大学受験の英作文の現場においては、ネイティブが書いたような綺麗な英語も少し不自然だがミスのない英語も得点において大きな差はありません。つまり、最短で合格点を取りたい人にとっては、ミスのない英語が書ければ十分なのです。京都大学のような一部の超難関大学においては、その表現の差まで得点となる可能性はありますが、それでも合格点をとるのにここまで学習する必要はないと断言します。実際に、かつての教え子で東京外語大学(入試英語においては最難関)に合格した生徒はこの一つ前のレベルの参考書(例解 和文英訳 公式運用編)までしか学習しませんでしたが、余裕をもって合格しました。

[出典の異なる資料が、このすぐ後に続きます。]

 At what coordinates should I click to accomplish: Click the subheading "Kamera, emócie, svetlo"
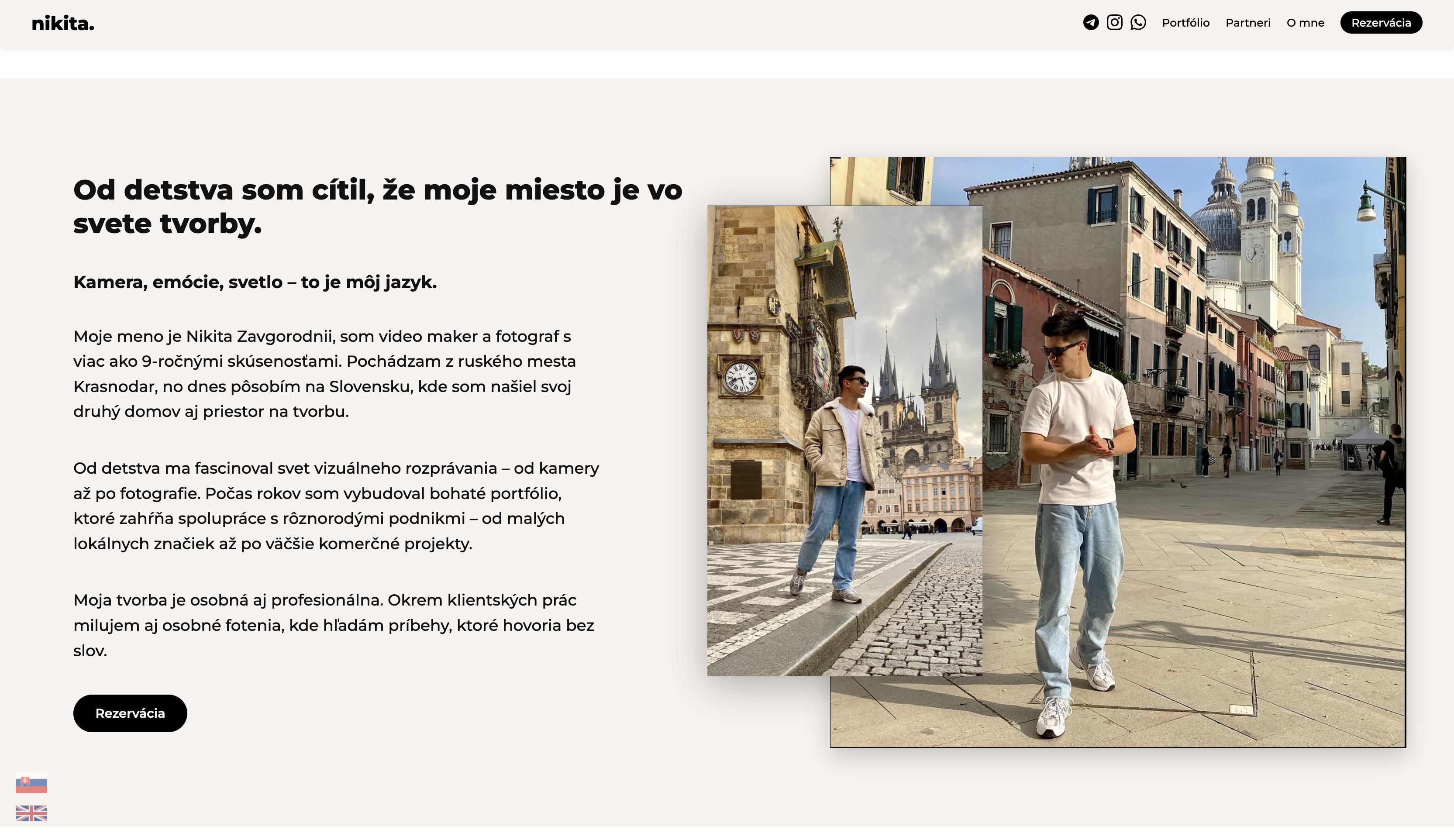coord(255,282)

また、ハイレベルな教材のため、基本的な文法の知識が確立している人向けになります。アップグレードのような問題集の知識はすでに頭の中に入っており、基本レベルの英作文は一通り書けるという人です。そうでなければ、まずは、そういった文法の基礎固めと基本的な英作文の勉強を最優先しましょう。
もちろん、英語が好きで、英語を深く学びたい人や、すでに英語以外の教科も十分な力があり、かつ英語で合格点を大きく超えるような点を取りたい人は学習する価値は大いにあると思います。
メリット と デメリット
今まで述べてきたように、メリットは深い文法的な理解を得ることができ、より良い英作文が書けるようになることです。

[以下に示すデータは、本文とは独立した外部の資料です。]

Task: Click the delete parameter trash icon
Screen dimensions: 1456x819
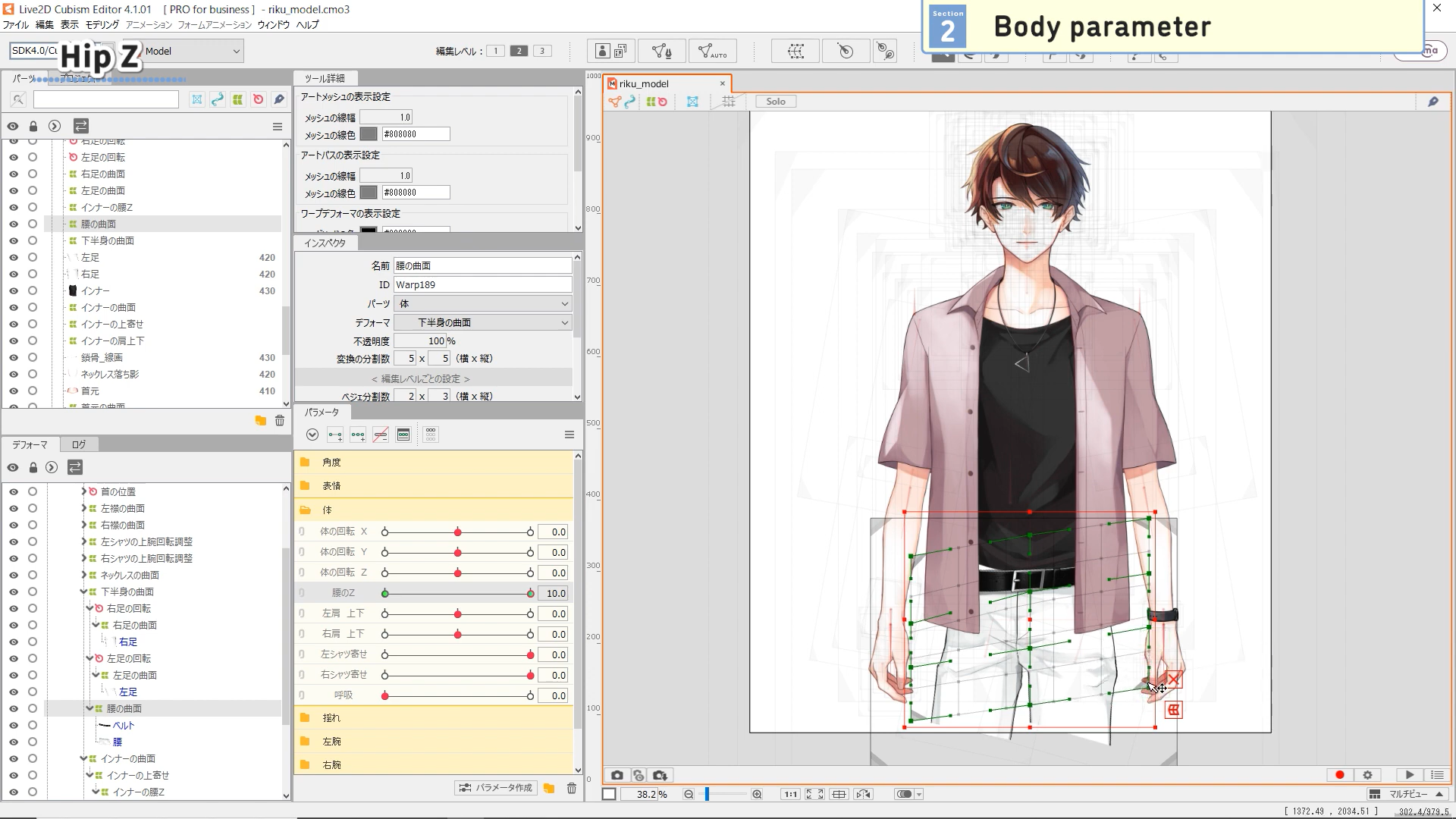Action: click(x=572, y=789)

一方でデメリットは、入試においてはミスのない英文が書ければ十分合格できるのに対し、この参考書はそれを超えた英文を書く力に焦点を合わせています。合格が目標の場合はオーバーワークになってしまうので、ここまで学習する必要はないでしょう。
使い方
それでもこの参考書を使って学習したいという人に向けて、使い方を解説します。
使い方は一般的な和文英訳の参考書と同様です。①日本語を見て自分の力で英語にしてみる(その際辞書などは使わない)②自分で書いた英文に自信がなければ辞書(英和辞典が望ましい)などを参考にして、見直しをする③解説をよく読み、理解する④(模範解答と違かった場合)もう一度日本語を見て英語にする⑤模範解答を数回ノート等に書き、覚える⑥2周3周と繰り返し学習する
ほとんどの場合、最初に自分が書いた英文と模範解答が一致することはないと思います。模範解答とは違うけど、自分の表現は正しいのだろうかと思うことも多いとは思います。可能であれば学校の先生など、身近な人にチェックしてもらいましょう。もしそれが難しければ、自分の表現の正しさを調べたりする時間がもったいないので、とりあえず模範解答を理解し、覚えてしまいましょう。
また、「和文英訳教本 文法矯正編」の特徴として、毎回テーマが書いてあります。なかなか難しいのですが、このテーマを先に見てしまうと「今回は現在完了って書いてあるから、現在完了使うのかな?」というような予想をしてしまうため、できれば上に書いてあるテーマを隠して英訳に取り組むといいでしょう。
英作文は習得するのにそれなりの時間がかかります。英作文をテーマにした記事も書いてあるので、こちらも参考にしてみてください。
まとめ
非常に良い参考書であるものの、入試レベルを超えているため、多くの受験生にとっては不要です。実際に東大や東京外語大学に合格していった生徒にこの参考書を勧めたことはありませんでした。
一方で大学生や社会人でより良い英語を書きたい人や、塾や学校で英語を教えている人にとってはお勧めできます。